Mi intención era, cuando empecé a escribir el presente capítulo, desgranar una a una, por lo menos en un apretado recordatorio personal, las traiciones, los desagradecimientos palmarios y los abandonos culpables que sufrieron prácticamente todas las personalidades políticas y militares de la llamada transición que tuvieron la desgracia de servir al todavía rey de España en los círculos más íntimos de su absoluto poder personal. Pero quizá pueda resultar esto repetitivo y hasta monótono, pues la mayoría de ellas, sobre todo del mundo castrense, ya han aparecido en estas páginas en trascendentales momentos de la vida del último de los Borbones españoles que estoy tratando de sacar a la luz pública.

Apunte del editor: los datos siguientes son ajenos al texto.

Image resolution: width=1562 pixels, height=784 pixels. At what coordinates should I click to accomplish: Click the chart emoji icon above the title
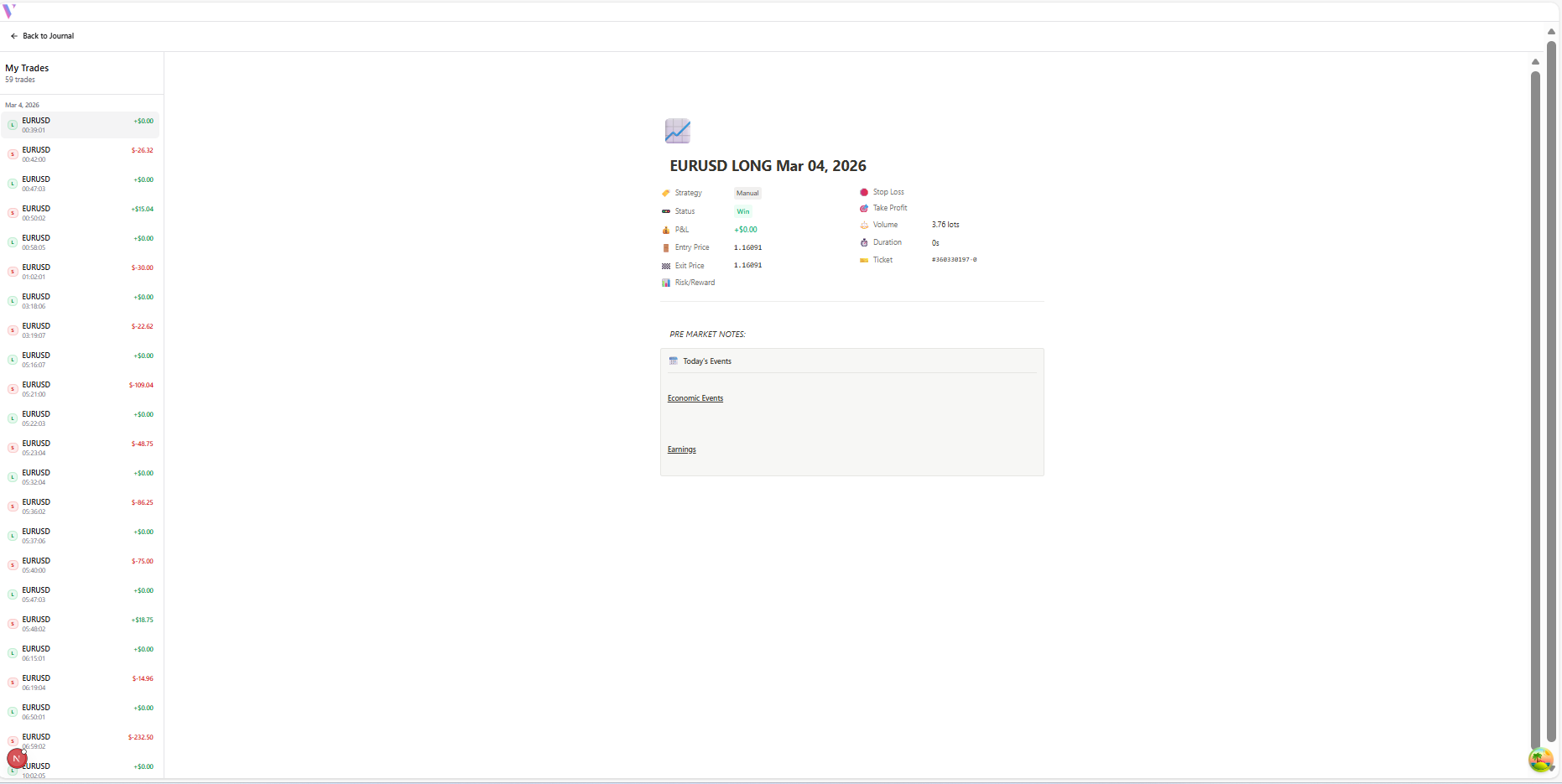click(x=677, y=131)
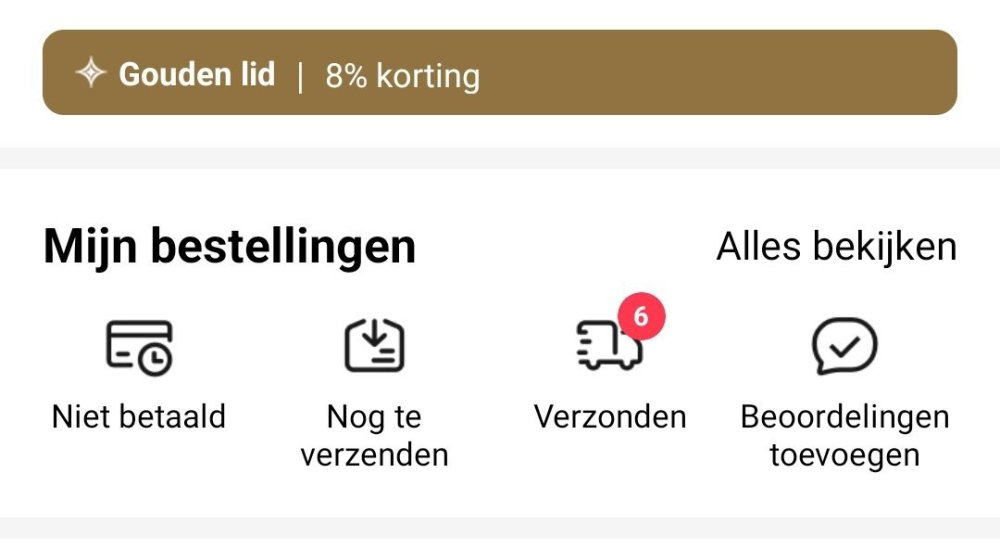The height and width of the screenshot is (550, 1000).
Task: Click the vertical divider in gold banner
Action: 300,76
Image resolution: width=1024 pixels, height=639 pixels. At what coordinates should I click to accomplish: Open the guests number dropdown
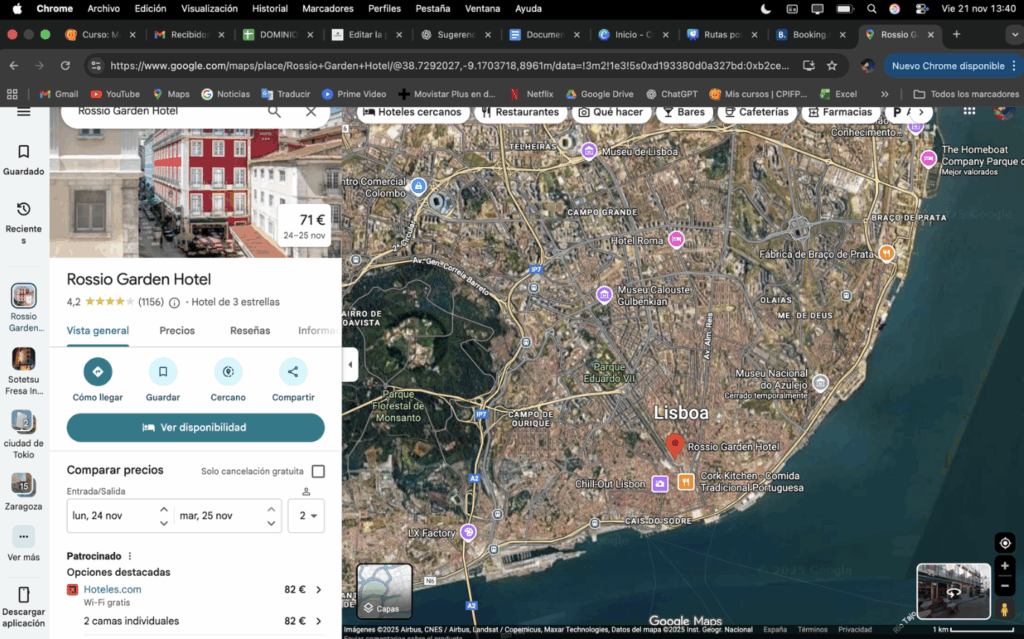[x=306, y=516]
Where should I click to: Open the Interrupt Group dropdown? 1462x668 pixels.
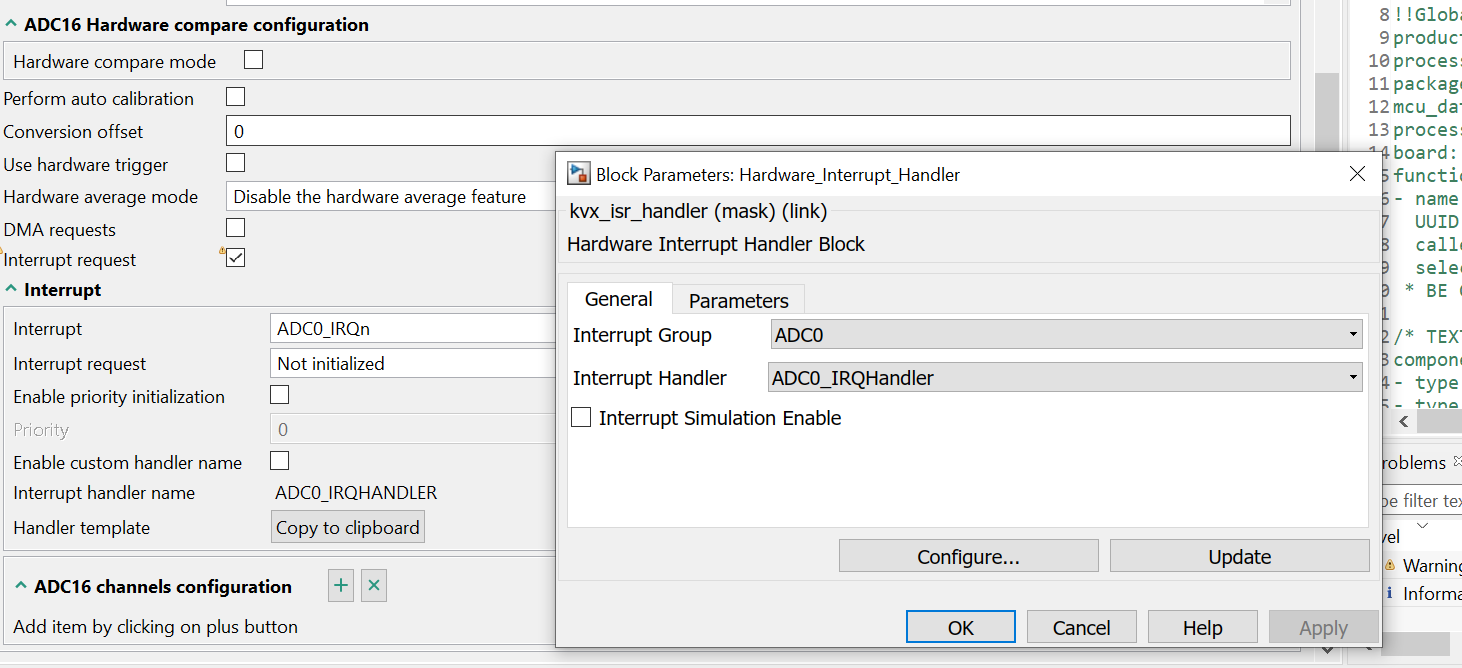point(1066,335)
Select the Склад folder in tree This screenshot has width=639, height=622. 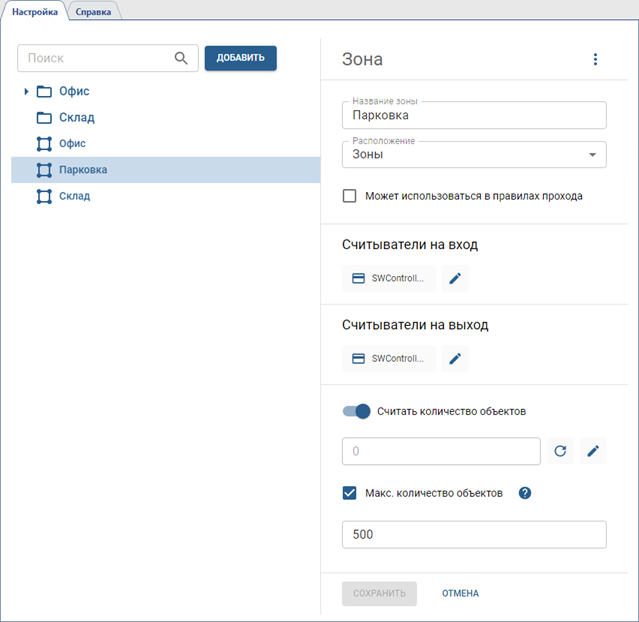coord(76,118)
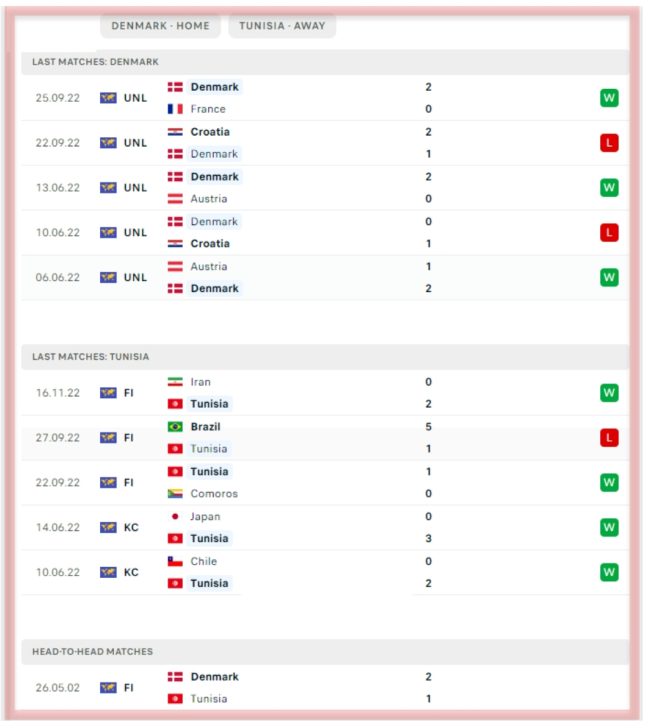Click competition icon beside FI on 16.11.22
The height and width of the screenshot is (728, 650).
(108, 393)
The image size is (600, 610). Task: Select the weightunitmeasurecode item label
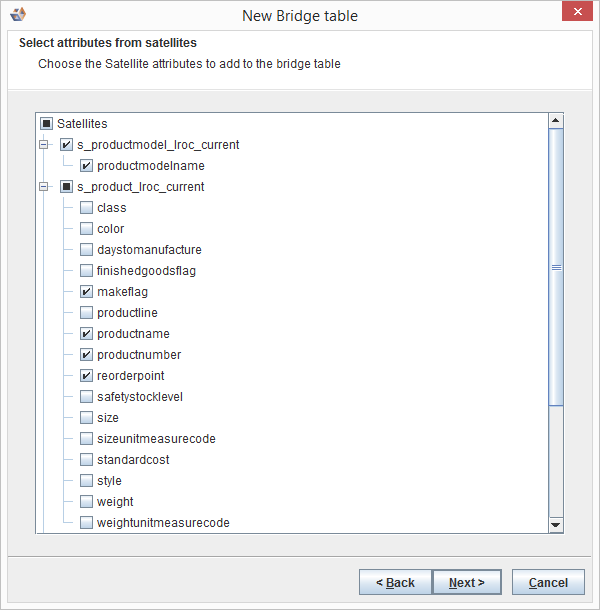click(x=163, y=523)
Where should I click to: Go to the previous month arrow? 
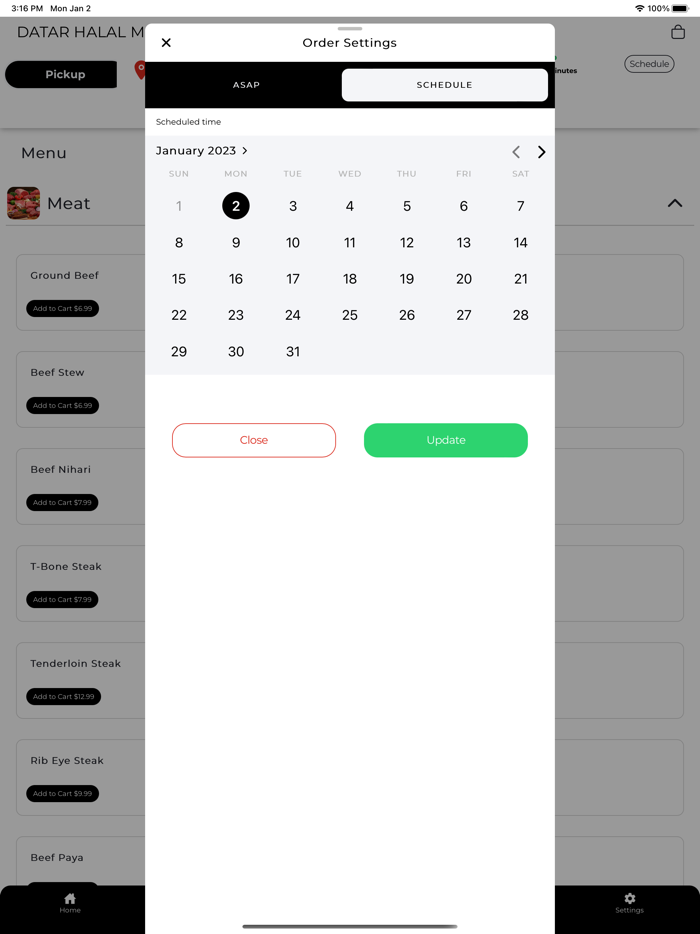(x=516, y=152)
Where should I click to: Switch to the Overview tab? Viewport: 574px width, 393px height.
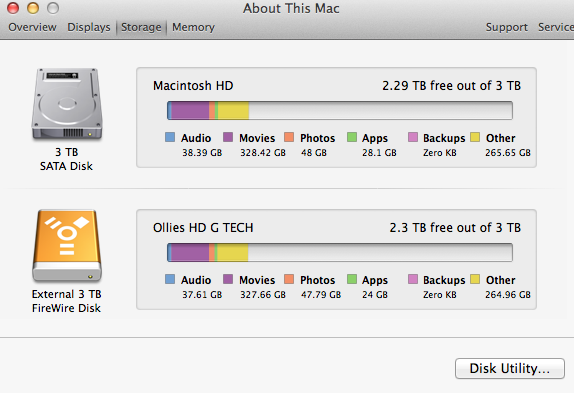point(32,27)
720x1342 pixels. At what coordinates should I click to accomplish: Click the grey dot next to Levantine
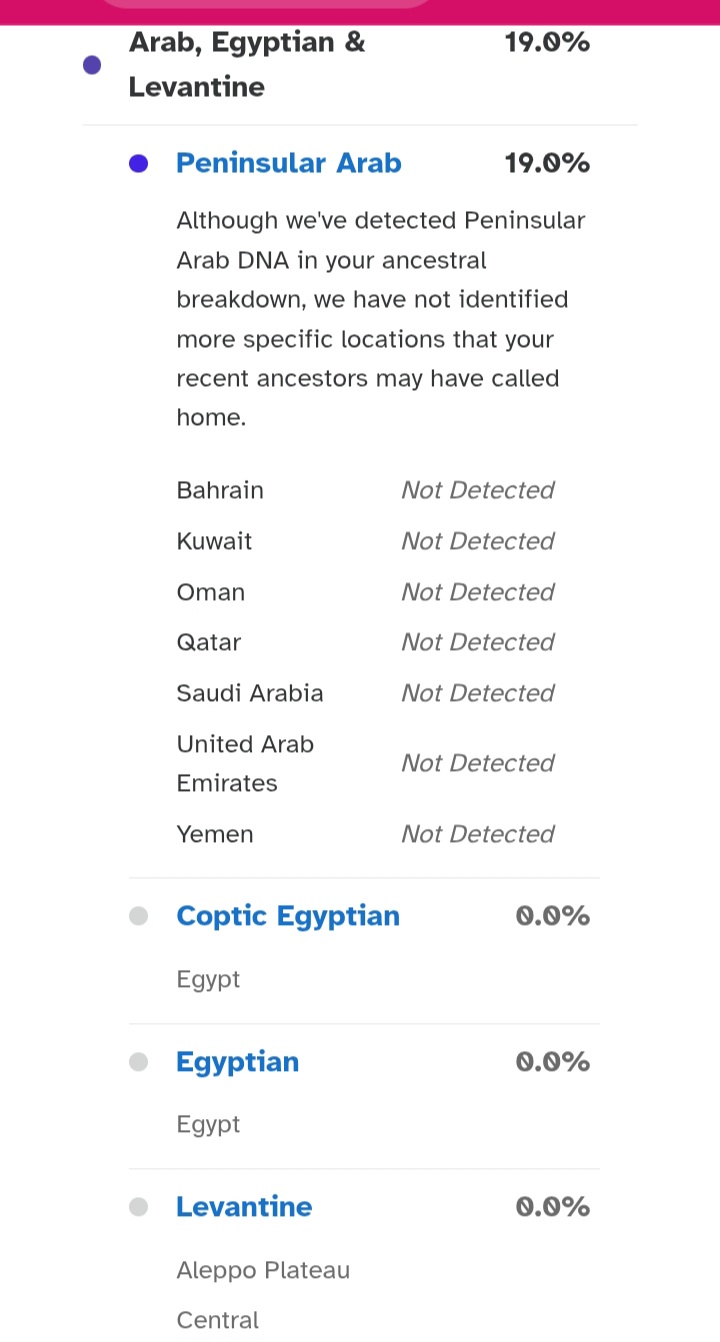click(139, 1207)
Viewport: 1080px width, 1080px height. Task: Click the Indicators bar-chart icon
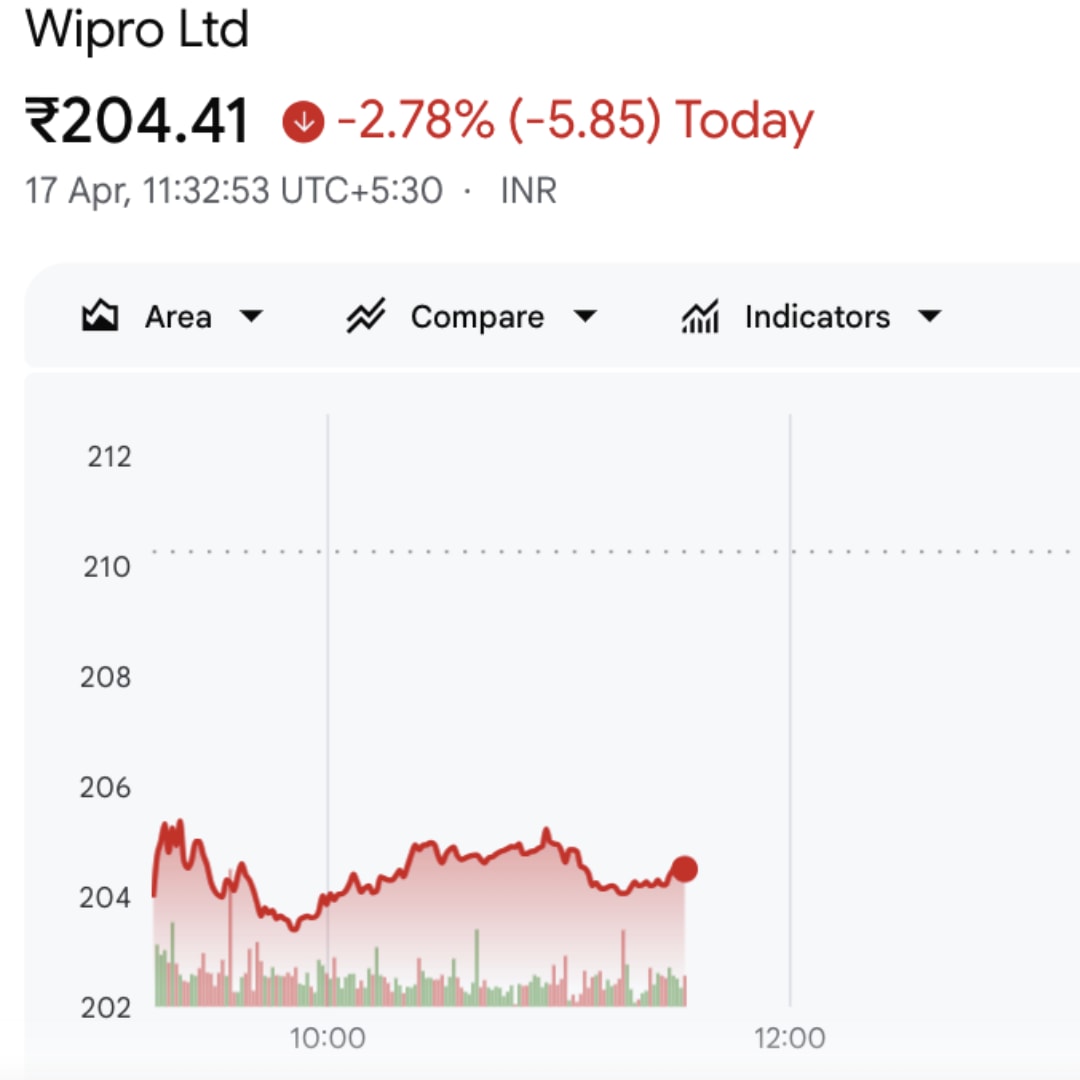coord(700,318)
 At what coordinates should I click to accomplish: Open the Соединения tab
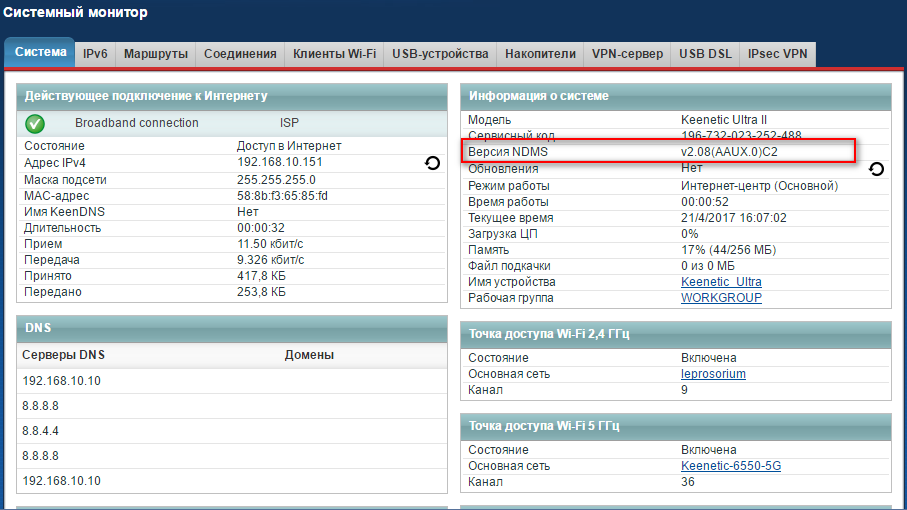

Por ello no voy a adentrarme en todas las traiciones o perceptibles desagradecimientos que de su real persona sufrieron personajes tan conocidos como los generales Milans del Bosch, Mondéjar, Gabeiras, Quintana Lacaci, González del Yerro, Muñoz Grandes… que le prestaron, en su momento, importantes servicios institucionales y personales; u otros del mundo de la política como Adolfo Suárez, Torcuato Fernández-Miranda, su propio padre don Juan de Borbón o el mismísimo dictador Franco, aunque de esta última traición (con perjurio incluido) debemos congratularnos todos los españoles porque gracias a ella recibimos unas ciertas libertades y una anoréxica democracia; o financieros y testaferros como Mario Conde, Prado y Colón de Carvajal, o Ruiz Mateos; o declarados enemigos o competidores en la carrera hacia su corona como D. Jaime de Borbón, su hijo Alfonso de Borbón Dampierre y otra vez su propio progenitor, el conde de Barcelona.